There is more too it, though, than the act of fishing and meeting the first big hatches of the year that draws anglers out. There is no time during the course of any fishing season when an angler engages so many of his or her senses than during the Hendricskon hatch. How so you ask? Let’s consider how engaging Hendrickson season is to our senses and how that makes the Hendrickson hatch so fulfilling in so many ways.

First and foremost is the visual aspect that comes with meeting the hatch. Rather than tugging a streamer or bouncing a nymph along the bottom of the stream we look intently at the surface waiting first for bugs and then for rises. Finally, we follow the track of the well-placed fly in anticipation of a rise. But there is much more than the fish and the flies that engage this visual sensation. Who among us does not glance along the streamside meadows or look up towards the hillsides and not notice the brilliant colors of spring that rival even the peak colors of a fall day? Colors that change day by day as spring creeps up the mountains, just the opposite of falls creep downhill.

Our auditory spirits are also engaged while we are along the river waiting for the hatch. Certainly, the flow of the river can be heard, and what a delightful sound it is. But it is not just the river that is alive with spring sounds that catch our attention. The symphony of the spring peeper finds its way to a dramatic and almost deafening climax in the many wetlands along the river. These are not the furtive sounds one hears on those gentle March and April evenings. The peepers are in full voice all day and well into the evening. Offering a bass drumbeat are the grouse that will be sounding for mates on a distant hillside. In the fields we hear, as well as see, flocks of robins hunting for worms. In amongst the cattails along the river one will hear the beautiful voice of the red-winged blackbird. And as evening descends upon the valley the baritone call of an owl will be heard on many a night. And just to keep us on our toes and make the hair stand up on the back of our neck, every now and then a pack of coyotes will begin their eerie calling to one another. Yes, Hendrickson season is full of sounds.

Our tactile sensations are also involved at this time of year. Whether it is the feel of the sun on a mild spring day or the chill of a last gasp wind of a winter not quite ready to let go, our skin can feel the tug of war between a season going and a season not yet arrived. And then there is the first dipping of a hand in the water and the icy chill that reminds us, even on a warm day, that warmth is a relative term. And then there is the push of the river against our waders.
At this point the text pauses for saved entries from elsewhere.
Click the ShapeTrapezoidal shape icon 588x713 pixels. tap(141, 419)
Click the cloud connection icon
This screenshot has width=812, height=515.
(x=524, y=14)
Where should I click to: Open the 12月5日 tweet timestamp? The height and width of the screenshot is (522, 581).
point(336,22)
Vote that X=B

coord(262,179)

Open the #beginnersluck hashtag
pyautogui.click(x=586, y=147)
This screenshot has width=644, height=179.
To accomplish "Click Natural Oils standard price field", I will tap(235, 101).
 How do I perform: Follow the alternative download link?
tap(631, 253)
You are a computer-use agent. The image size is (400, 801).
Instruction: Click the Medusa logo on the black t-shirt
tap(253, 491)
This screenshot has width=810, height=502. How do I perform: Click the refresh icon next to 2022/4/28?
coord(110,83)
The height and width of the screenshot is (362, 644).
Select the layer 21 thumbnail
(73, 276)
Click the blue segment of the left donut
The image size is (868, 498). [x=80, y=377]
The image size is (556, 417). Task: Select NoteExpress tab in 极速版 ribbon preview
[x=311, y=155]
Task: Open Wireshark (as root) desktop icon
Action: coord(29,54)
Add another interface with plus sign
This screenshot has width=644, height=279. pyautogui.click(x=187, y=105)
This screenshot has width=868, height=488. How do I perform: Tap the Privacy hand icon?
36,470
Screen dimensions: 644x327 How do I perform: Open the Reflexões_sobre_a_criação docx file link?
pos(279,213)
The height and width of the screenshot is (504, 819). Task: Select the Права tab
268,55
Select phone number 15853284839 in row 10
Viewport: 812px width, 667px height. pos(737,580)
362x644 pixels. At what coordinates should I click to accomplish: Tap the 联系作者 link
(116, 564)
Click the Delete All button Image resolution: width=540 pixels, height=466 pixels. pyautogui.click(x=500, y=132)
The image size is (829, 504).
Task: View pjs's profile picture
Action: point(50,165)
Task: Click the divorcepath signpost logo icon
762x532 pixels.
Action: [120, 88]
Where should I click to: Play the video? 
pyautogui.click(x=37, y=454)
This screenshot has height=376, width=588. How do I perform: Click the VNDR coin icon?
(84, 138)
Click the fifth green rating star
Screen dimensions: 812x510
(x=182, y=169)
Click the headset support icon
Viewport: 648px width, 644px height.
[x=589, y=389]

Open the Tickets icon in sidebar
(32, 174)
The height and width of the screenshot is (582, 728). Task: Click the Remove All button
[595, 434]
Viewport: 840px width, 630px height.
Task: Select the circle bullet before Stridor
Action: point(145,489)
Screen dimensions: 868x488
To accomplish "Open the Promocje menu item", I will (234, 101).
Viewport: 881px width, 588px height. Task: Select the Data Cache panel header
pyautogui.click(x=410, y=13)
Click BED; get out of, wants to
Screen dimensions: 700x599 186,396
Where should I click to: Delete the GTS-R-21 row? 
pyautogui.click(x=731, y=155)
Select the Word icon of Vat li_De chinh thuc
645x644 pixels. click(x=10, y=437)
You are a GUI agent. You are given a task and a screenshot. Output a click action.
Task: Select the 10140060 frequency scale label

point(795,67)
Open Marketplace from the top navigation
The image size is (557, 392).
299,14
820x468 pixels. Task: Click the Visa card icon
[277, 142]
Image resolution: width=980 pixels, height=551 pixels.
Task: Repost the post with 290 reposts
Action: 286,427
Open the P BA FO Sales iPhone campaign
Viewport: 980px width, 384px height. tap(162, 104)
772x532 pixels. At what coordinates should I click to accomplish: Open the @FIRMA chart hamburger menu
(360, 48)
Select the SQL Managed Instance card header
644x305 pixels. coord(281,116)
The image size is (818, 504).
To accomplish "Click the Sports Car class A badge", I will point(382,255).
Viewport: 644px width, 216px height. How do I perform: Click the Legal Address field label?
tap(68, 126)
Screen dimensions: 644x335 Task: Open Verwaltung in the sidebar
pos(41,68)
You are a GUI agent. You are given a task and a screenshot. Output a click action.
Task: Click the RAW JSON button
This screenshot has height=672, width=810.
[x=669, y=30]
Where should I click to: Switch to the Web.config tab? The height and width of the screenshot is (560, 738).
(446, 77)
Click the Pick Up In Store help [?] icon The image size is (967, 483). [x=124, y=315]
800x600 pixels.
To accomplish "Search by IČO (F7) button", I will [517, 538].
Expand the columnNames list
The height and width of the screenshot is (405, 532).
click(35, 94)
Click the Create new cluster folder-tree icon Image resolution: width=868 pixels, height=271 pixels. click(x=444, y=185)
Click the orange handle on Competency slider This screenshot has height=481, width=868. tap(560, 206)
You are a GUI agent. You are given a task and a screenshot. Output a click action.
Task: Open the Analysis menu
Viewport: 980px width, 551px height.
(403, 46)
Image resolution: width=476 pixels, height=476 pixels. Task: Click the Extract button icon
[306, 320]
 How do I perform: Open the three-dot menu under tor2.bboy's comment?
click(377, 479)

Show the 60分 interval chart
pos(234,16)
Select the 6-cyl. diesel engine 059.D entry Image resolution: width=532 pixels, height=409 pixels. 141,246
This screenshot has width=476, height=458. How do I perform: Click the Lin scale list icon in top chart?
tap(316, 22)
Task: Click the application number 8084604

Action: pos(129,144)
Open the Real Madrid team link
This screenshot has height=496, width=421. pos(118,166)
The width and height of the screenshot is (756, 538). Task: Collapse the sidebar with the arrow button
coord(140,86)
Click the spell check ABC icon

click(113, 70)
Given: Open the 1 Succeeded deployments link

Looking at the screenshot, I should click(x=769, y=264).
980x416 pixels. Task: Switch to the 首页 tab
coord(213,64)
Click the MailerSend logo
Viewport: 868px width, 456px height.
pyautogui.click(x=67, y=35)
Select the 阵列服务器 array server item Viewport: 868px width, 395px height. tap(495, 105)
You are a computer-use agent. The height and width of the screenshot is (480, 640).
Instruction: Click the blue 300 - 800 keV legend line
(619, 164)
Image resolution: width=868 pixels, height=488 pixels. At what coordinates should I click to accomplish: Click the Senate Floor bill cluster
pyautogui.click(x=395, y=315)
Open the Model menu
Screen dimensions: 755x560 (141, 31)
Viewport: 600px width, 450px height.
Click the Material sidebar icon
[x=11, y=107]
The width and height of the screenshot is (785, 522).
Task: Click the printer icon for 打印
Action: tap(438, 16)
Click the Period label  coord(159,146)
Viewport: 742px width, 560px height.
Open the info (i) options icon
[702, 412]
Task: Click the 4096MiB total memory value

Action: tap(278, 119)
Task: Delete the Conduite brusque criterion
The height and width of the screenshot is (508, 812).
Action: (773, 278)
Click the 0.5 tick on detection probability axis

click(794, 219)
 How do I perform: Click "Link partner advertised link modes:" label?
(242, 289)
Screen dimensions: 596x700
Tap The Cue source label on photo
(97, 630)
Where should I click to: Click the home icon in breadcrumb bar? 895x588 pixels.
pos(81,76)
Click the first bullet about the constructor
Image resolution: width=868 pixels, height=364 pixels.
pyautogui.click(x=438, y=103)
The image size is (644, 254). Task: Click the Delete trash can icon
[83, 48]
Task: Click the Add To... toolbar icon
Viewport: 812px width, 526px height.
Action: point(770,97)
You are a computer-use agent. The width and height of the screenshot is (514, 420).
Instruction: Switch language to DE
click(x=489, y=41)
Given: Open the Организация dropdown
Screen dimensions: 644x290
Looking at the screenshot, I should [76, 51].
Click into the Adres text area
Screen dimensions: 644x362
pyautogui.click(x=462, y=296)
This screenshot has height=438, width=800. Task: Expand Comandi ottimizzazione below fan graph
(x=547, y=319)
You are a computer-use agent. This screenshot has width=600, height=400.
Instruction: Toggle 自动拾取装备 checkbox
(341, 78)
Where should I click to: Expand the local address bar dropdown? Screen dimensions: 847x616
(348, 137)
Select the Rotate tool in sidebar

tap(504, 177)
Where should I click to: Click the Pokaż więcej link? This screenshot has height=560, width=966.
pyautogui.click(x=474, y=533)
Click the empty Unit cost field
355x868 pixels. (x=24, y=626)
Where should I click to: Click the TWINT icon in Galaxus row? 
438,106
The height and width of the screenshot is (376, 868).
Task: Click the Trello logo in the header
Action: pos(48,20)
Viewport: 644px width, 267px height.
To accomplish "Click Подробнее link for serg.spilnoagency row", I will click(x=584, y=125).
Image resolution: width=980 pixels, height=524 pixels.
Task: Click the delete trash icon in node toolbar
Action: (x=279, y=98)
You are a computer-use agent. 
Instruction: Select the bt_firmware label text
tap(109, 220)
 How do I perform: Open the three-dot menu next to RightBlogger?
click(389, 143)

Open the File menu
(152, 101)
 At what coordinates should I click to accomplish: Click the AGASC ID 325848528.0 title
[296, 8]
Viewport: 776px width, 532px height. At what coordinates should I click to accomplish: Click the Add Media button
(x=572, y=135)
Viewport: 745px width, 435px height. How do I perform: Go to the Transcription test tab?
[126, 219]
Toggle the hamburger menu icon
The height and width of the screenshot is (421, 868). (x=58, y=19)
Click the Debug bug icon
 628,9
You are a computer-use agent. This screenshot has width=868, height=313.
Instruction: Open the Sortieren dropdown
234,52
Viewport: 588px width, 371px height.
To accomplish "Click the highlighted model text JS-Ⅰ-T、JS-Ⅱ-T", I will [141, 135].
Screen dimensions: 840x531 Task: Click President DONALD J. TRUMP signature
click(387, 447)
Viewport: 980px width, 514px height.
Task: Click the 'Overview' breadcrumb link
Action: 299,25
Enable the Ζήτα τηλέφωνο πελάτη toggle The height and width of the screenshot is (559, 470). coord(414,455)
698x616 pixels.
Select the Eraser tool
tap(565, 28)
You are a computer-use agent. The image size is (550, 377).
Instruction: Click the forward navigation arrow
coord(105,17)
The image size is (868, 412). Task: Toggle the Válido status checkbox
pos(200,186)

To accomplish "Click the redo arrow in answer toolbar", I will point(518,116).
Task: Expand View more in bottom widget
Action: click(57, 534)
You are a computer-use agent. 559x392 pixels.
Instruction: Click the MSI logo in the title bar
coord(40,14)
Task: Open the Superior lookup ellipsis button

Despite its reputation as a gentle old river, the Battenkill reminds us to be respectful of its flows, which seem to be in a real rush to get to the Hudson at this time of year.

Photo by Doug Lyons

Our sense of smell is also switched-on during Hendrickson time. It could be the smoke coming from a distant leaf pile being burned. This is a pleasant enough sensation. Then too, there is the bracing odor of a field just fertilized with manure. If nothing else, this is a reminder that while we seek recreation, there are still many folks that rely on the bounty of the land to provide a living. Of course, with spring comes the blossoming of flowers and the pleasant aromas that waft up and down the river basin with the shifting spring zephyrs. And finally, there is that indescribable smell in the air that comes after a gentle shower passes on an otherwise fine May morning. Yes, Hendrickson time has its distinct fragrances.

Finally, an angler’s sense of taste will be in high gear as well. Who among us does not enjoy a fine country breakfast prior to heading off for a day on the river? Or perhaps a local fundraiser featuring a pancake feast is how some of us like to start the day. For many just a simple cup off coffee sipped slowly along the river while going through the various rituals of gearing up is enough. And then, when the day is over, there will be beer consumed along the river while stories are told, fish grow and memories are seared into our consciousness. Back at camp a steak may find its way onto the grill and a stiffer elixir will be enjoyed around a campfire.

And so we look forward to that unique season that is Hendrickson time on the Battenkill.